-------- Data provided --------

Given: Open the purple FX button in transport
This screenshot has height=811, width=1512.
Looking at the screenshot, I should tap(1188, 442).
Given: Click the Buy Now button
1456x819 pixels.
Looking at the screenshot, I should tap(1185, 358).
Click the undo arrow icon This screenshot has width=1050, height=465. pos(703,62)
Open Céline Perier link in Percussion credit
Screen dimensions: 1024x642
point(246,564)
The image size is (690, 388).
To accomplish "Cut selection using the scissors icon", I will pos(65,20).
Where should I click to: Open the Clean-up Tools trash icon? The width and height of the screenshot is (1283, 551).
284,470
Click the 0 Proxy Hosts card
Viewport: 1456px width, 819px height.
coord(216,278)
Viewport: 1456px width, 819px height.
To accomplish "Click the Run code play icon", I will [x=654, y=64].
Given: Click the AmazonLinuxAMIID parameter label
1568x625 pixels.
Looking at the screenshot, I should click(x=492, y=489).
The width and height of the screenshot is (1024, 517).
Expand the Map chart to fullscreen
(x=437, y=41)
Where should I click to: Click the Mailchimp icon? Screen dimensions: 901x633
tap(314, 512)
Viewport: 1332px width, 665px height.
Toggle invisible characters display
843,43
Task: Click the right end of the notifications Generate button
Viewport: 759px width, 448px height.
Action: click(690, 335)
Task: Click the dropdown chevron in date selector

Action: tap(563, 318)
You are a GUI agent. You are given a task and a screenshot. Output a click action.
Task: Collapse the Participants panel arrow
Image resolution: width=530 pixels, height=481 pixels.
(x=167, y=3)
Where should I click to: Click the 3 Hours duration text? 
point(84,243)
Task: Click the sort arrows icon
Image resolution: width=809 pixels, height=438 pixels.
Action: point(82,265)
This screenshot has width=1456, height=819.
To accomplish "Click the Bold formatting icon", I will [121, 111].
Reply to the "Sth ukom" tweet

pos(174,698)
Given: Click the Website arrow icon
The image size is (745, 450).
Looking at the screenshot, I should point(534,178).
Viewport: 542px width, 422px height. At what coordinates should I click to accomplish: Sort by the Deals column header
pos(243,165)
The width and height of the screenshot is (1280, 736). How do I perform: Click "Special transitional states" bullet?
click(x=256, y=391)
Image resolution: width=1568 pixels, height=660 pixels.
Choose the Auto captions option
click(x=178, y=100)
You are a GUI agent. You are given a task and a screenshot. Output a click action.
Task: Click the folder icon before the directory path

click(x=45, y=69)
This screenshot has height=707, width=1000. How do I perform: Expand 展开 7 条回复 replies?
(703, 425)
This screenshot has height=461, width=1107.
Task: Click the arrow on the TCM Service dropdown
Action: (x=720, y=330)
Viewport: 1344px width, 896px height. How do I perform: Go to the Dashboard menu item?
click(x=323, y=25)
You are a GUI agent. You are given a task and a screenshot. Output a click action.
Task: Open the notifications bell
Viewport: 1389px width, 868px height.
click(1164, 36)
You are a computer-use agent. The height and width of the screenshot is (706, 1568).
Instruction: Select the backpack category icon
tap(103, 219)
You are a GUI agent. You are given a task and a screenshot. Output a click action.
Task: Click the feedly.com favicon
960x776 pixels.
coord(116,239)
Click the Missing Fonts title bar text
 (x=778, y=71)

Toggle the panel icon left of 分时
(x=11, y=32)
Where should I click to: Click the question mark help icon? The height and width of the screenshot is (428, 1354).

--------

Reproduce, without any alteration, the lines of the data above from the line containing "Where should I click to: Click the Mailchimp" up to and including the line containing "(x=167, y=3)".

Task result:
Where should I click to: Click the Mailchimp icon? Screen dimensions: 901x633
tap(314, 512)
Viewport: 1332px width, 665px height.
Toggle invisible characters display
843,43
Task: Click the right end of the notifications Generate button
Viewport: 759px width, 448px height.
Action: click(690, 335)
Task: Click the dropdown chevron in date selector

Action: tap(563, 318)
You are a GUI agent. You are given a task and a screenshot. Output a click action.
Task: Collapse the Participants panel arrow
Image resolution: width=530 pixels, height=481 pixels.
(x=167, y=3)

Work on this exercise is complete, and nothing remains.